Backfence.com and others like it, are sites where neighborhood folk and average joes can inform the public about what's happening in town. Discussions about zoning and preschool lotteries need a venue to be communicated. However, Mr. Post was trying to sell a bunch George Mason University journalism students that they've wasted time and money trying to learn about the field of reporting and writing the news.

My outrage about his message is a bit ironic since I am expressing my disagreement with it via blog. I don't disagree that members of a given community are able to be informed about what goes on there, but I am a homeowner and I know that sometimes my personal frustrations about my community can skew the way I tell a story about my community.

Mr. Potts tried to convince us that the Wikipedia's of the web are cedible sources for information. If that is so true, how come professors refuse to accept Wikipedia as a citable source on papers?

I think it's a good starting point, but I never check out Wikipedia without following up my research on another site.

I would follow this same step if I used backfence.

It is the media consumers responsibility to question what they take in and investigate, but I don't want to spend so much time following up on what Mr.Johnson wrote about when I can go straight to fairfaxcounty.gov in the first place.

Friday, February 16, 2007

I apologize

Each week a new slew of politically incorrect politicians, ball players and washed up sitcom stars beg the public for forgiveness.

What does this trend really mean?

This weeks public offender is an NBA player. I don't hold these guys to high standards to begin with, but I understand that they represent the NBA once they accept the large contract and their own line of sneakers.

My problem is not with the bigot who made the intolerant comments about gay men, I find fault with the forced apology. It's almost as if you mutter two magic words and suddenly the public must welcome the verbal assailant back into the world of civility.

If you are racist, sexist, homophobic or part of any other exclusionary groups, do not back down from the insensitive comments that you are caught making in public.

I don't care how funny Kramer was, that was not Michael Richards first time saying the N word. It was the first time he got caught.

I'm not a fan of his behavior, but I find his apology and healing time with Jesse Jackson and Al Sharpton a bit repugnant. And a lot staged.

What does an apology mean if those who were offended or hurt have to scream for one?

Monday, February 12, 2007

I Want My MSNBC

An astronaut armed with mace and one dead buxom blonde have hogged the airwaves.

No, they weren't advertising for a bad B list film. These were the two stories that occupied hours of airtime on MSNBC, CNN and the fair and balanced FOX news network all last week.

I guess this boils my brain because it has become almost impossible to get real news without having to suffer through 15 minute celebrity segements. If it isn't TomKat or Brangelina its some celebrity bimbo's wardrobe malfunction.

Where is the news?

I remember a time when 6pm was the official time for news. Every major network designated at least an hour to current events.

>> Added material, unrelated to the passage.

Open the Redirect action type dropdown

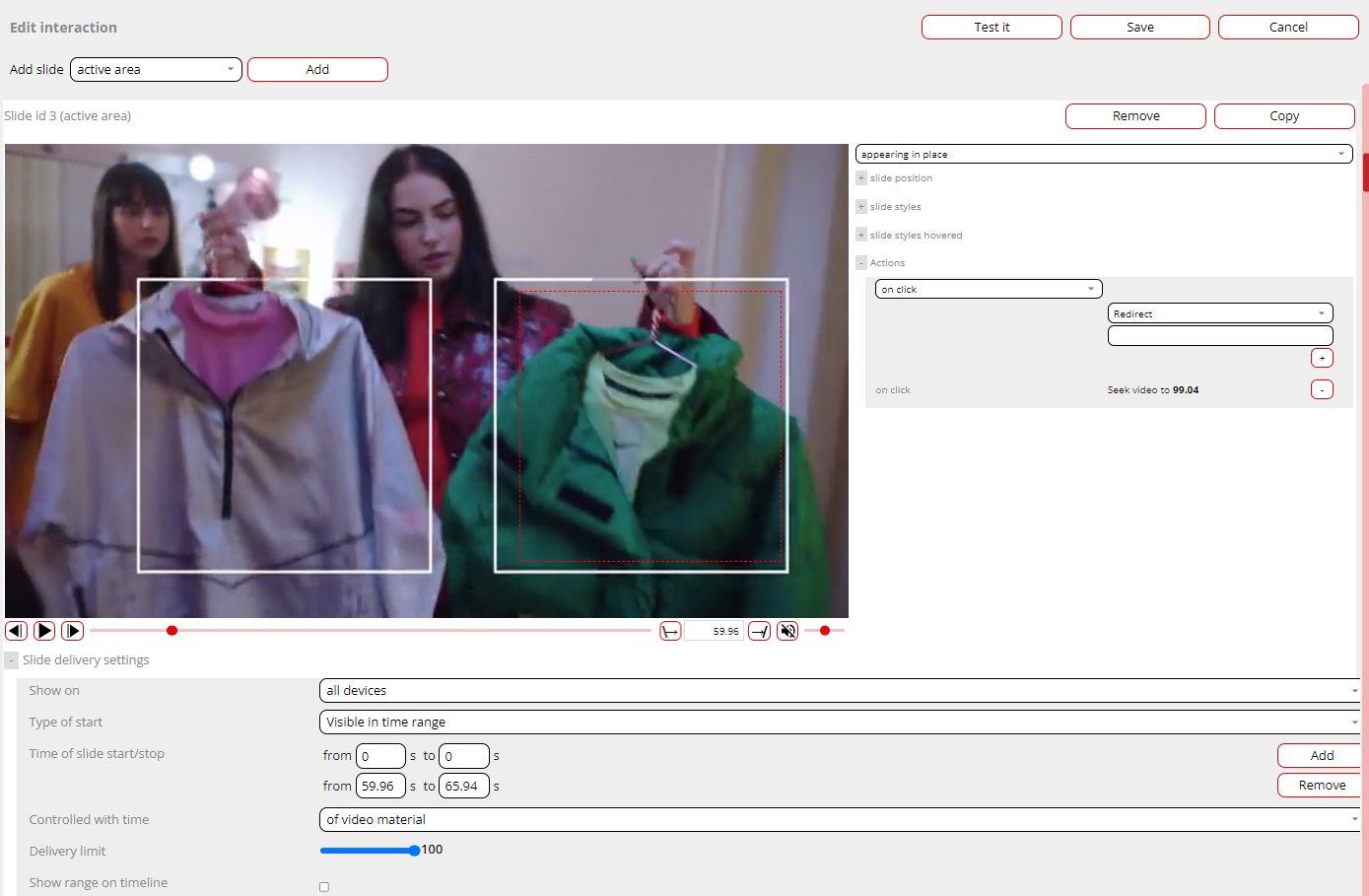pyautogui.click(x=1220, y=313)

Jim Vance actually talked about the Gulf War, not what Britney wore.

I'm not sure if the media is catering to what the public really wants or if the media is just trying to make most of us believe celebrity smut and bizarre behavior is what we should be watching.

We are at war. Even though 24 hour news stations have plenty of time to inform us, so much airtime is wasted on frivilous Hollywood happenings and scandalous stories about suburbanites.

The death of Anna Nicole Smith was tragic and worth mentioning. However, hours of her semi-disturbing sex pot photos accompanied by speculative commentary was not news. It was gossip. The only good thing about the Anna exposure, was that it finally knocked that crazed astronaut's story off the media's most talked about list.

I don't mind a little mindless entertainment, but we can please separate it from the informative stuff we used to call news? The E network was established as an alternative to MSNBC not direct competition with news channels.